We asked for more than five NPCs. Oblivion had a cast of about 15 (so we exaggerated). Skyrim has 70. Also we don’t recall seeing obvious copy-and-paste NPC faces everywhere.
We asked for better-looking women. Hmmm. We guess they look a bit better? They’re not quite the horror-beasts from Oblivion, but we had a difficult time making our female character into anything other than a geriatric recovering bulimic. We guess the excuse could be that the cold north is not kind to youthful flesh.
We asked for better (or no) encumbrance. Erm, we had a problem with the encumbrance in Skyrim for a good portion of the game, but it’s because we were being stupid.
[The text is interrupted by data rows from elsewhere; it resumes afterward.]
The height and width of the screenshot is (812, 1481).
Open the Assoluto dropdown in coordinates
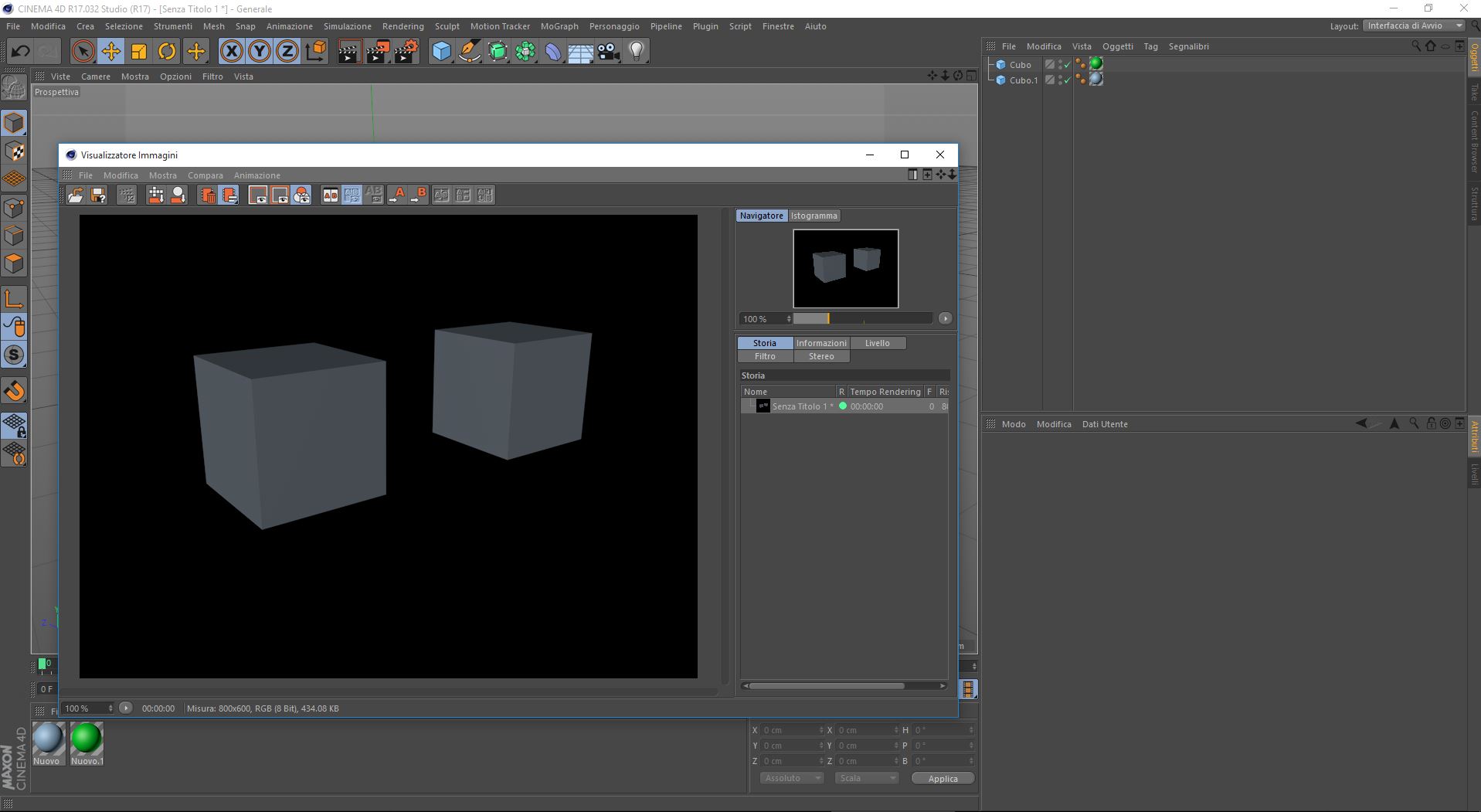coord(791,778)
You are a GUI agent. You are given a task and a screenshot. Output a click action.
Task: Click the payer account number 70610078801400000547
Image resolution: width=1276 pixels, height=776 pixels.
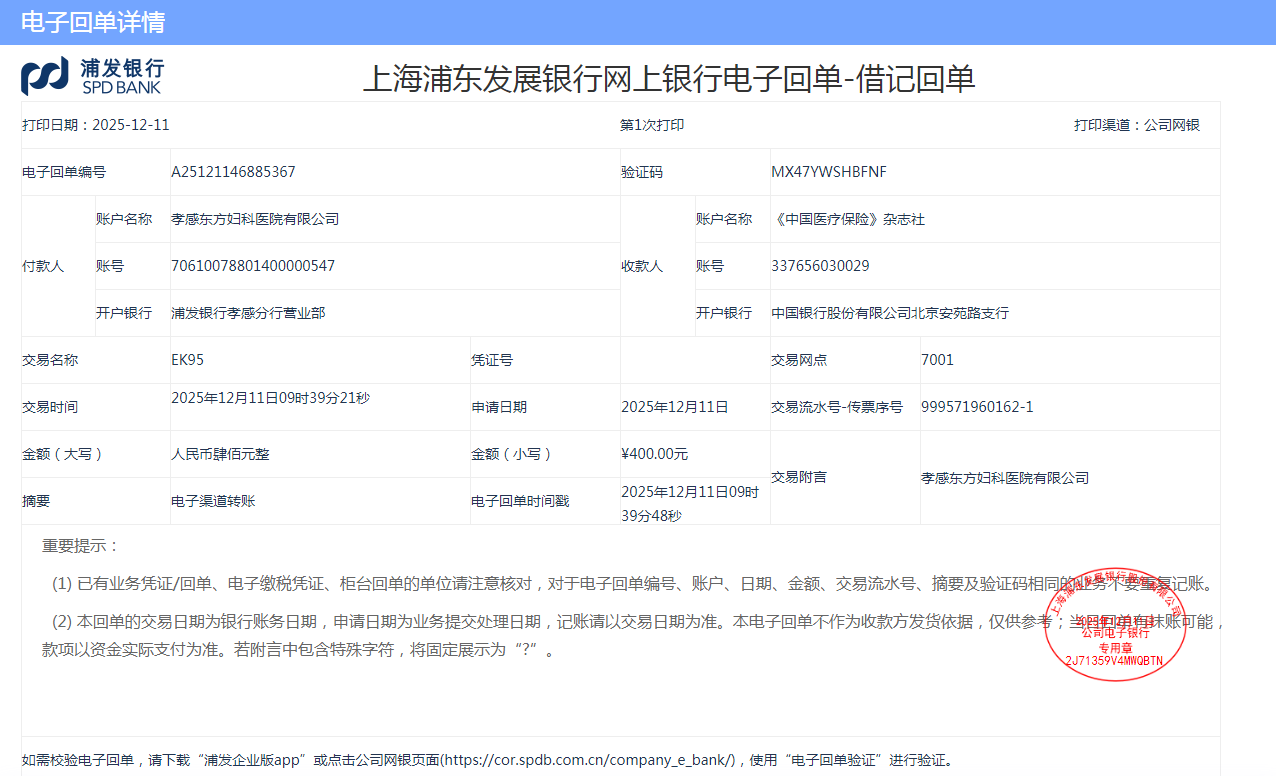(x=253, y=266)
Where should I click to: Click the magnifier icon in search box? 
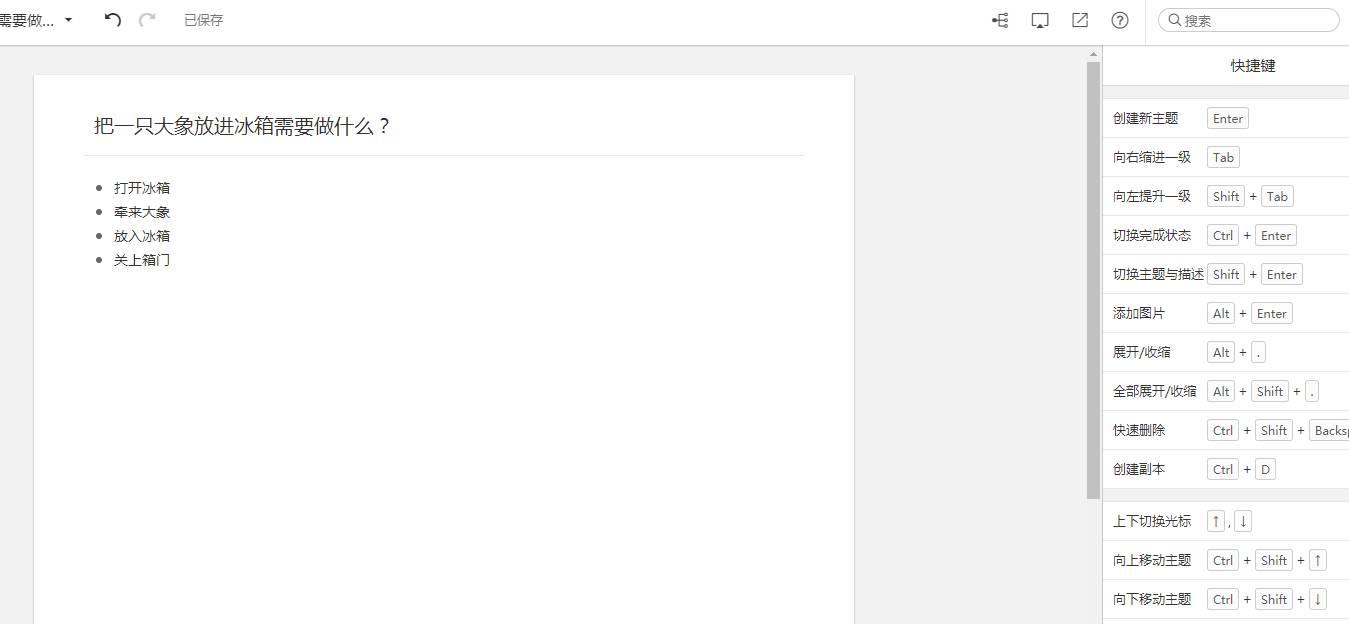coord(1175,20)
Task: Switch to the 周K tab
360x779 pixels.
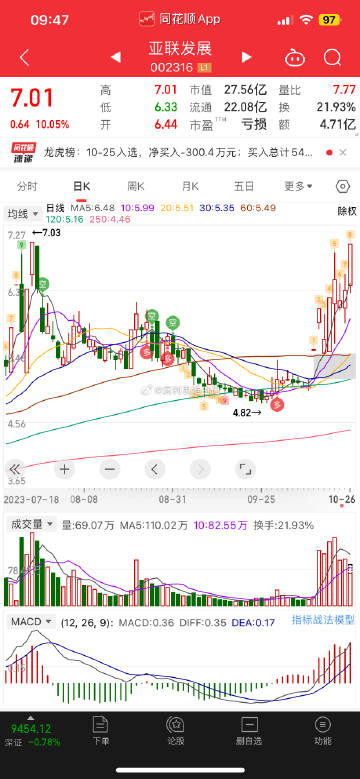Action: click(x=136, y=186)
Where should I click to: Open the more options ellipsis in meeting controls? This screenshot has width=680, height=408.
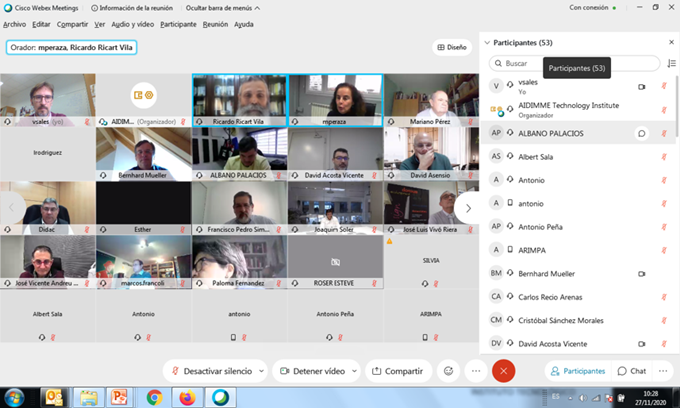pyautogui.click(x=475, y=371)
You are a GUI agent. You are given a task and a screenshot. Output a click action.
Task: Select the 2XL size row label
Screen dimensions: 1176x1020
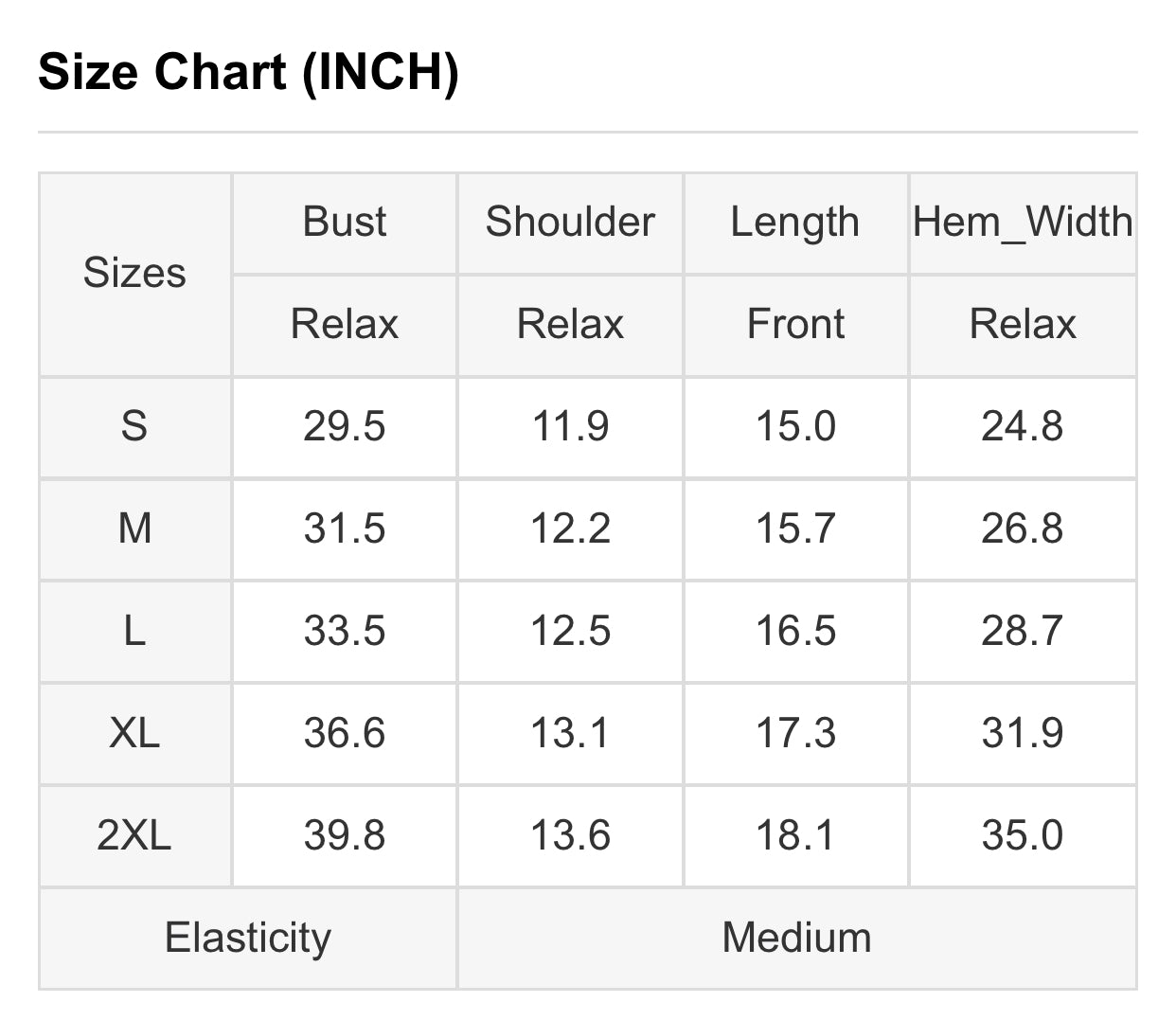[x=134, y=835]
Granted, the game doesn’t do a good job of informing you that you can have a follower NPC carry stuff for you (essentially doubling your encumbrance), but perhaps we should have figured it out. Regardless, you’ll learn to hate dragon bones, because damn those things are heavy and yet valuable, so get ready to drop crap all around every dragon corpse you encounter.
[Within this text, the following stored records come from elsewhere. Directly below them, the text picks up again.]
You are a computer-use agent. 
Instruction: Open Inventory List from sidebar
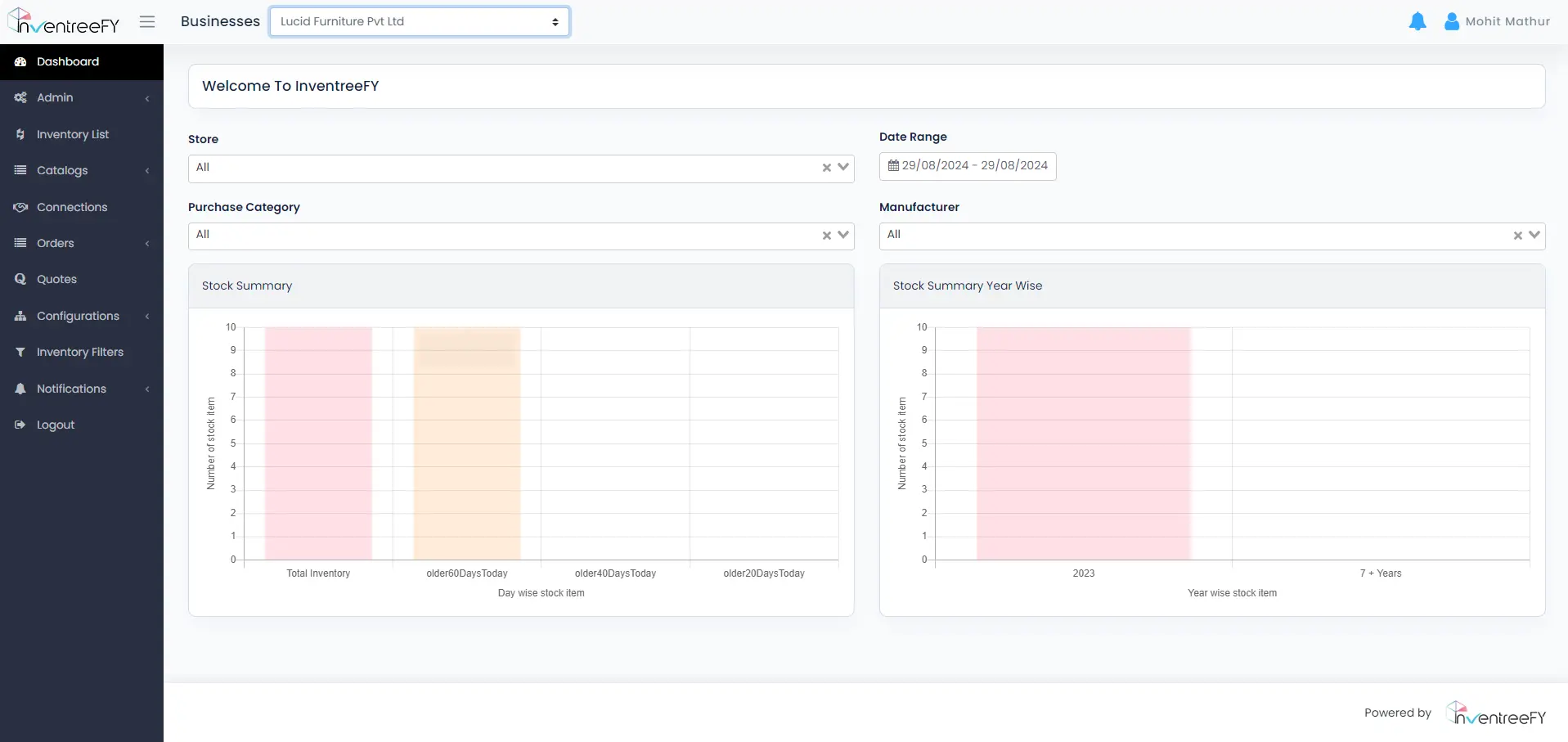coord(72,134)
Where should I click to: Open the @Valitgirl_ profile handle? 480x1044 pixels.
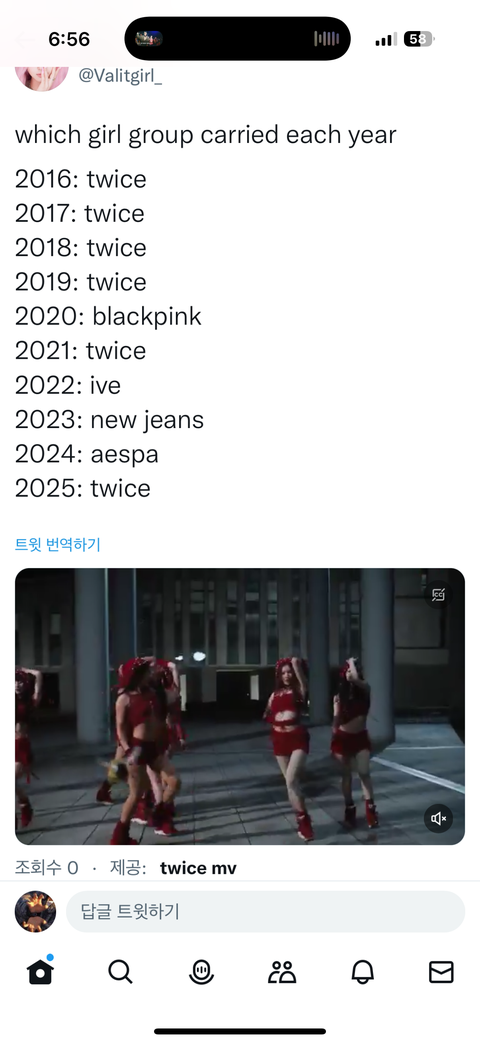point(120,76)
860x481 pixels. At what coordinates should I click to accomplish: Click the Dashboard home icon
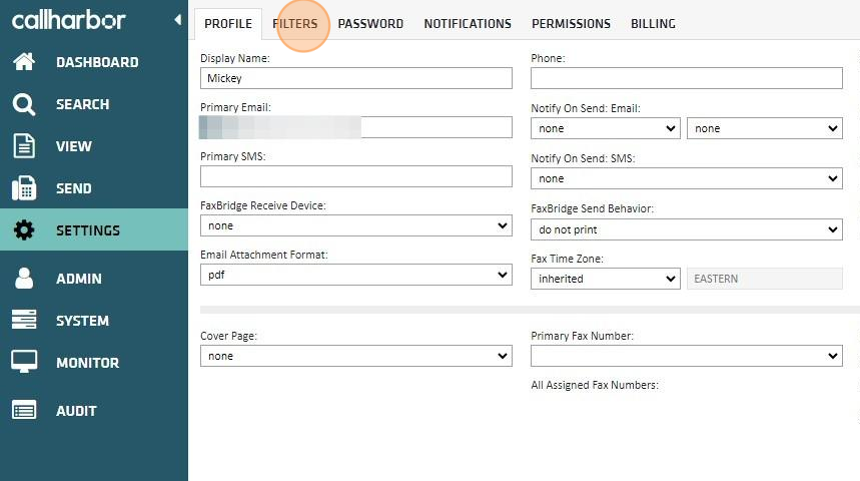tap(24, 62)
We asked for pallet-swapping of armor. Not important, but we wanted to customize our character’s look. We didn’t see anything of the sort in Skyrim, but then we didn’t skill up the Smithing path where you create your own weapons and armor.
We asked for a better map. Functionally, there’s basically no improvement. You still have to memorize which cities the guilds and your houses are in, and everything just has an icon with a name on it. The map is in pretty 3D now, so thanks, we guess.
We asked for a smaller world (or more level designers). Ah, now we’re getting to the good stuff. Bethesda knew that Oblivion’s copy-paste dungeons got boring, but they did the better solution – instead of making fewer total dungeons, they made just as big of a world… and somehow made every dungeon we encountered unique. We don’t know for sure the game has no copy-paste dungeon design, but we never saw it. Hell, we wandered into random dungeons and encountered puzzles and designed boss encounters. This improvement is the single best thing Bethesda did with Skryim, because that huge world you see truly is huge - you can wander and discover and find delight and wonder at every turn. Bravo, Bethesda, we salute your dedication (and feel sorry for your level designers, who must have busted their asses).
Finally, we asked for a bit less crashing. Believe it or not… they did it. The game did crash on us, but it was exactly five times over perhaps 50 hours of play (on Xbox 360). Compared to Oblivion’s crashing it’s a vast, vast improvement. Oblivion was guaranteed to crash in any three-hour play session, whereas Skyrim ran crash-free during eight-hour marathons. Note that there’s a day one patch that’s supposed to address stability, but then the game froze on us not one hour after installing the patch, so yeah. Also, on PC the game pretty much did what Oblivion did: crash every few hours. Such is the life of a PC gamer, though, and not every PC will have this problem.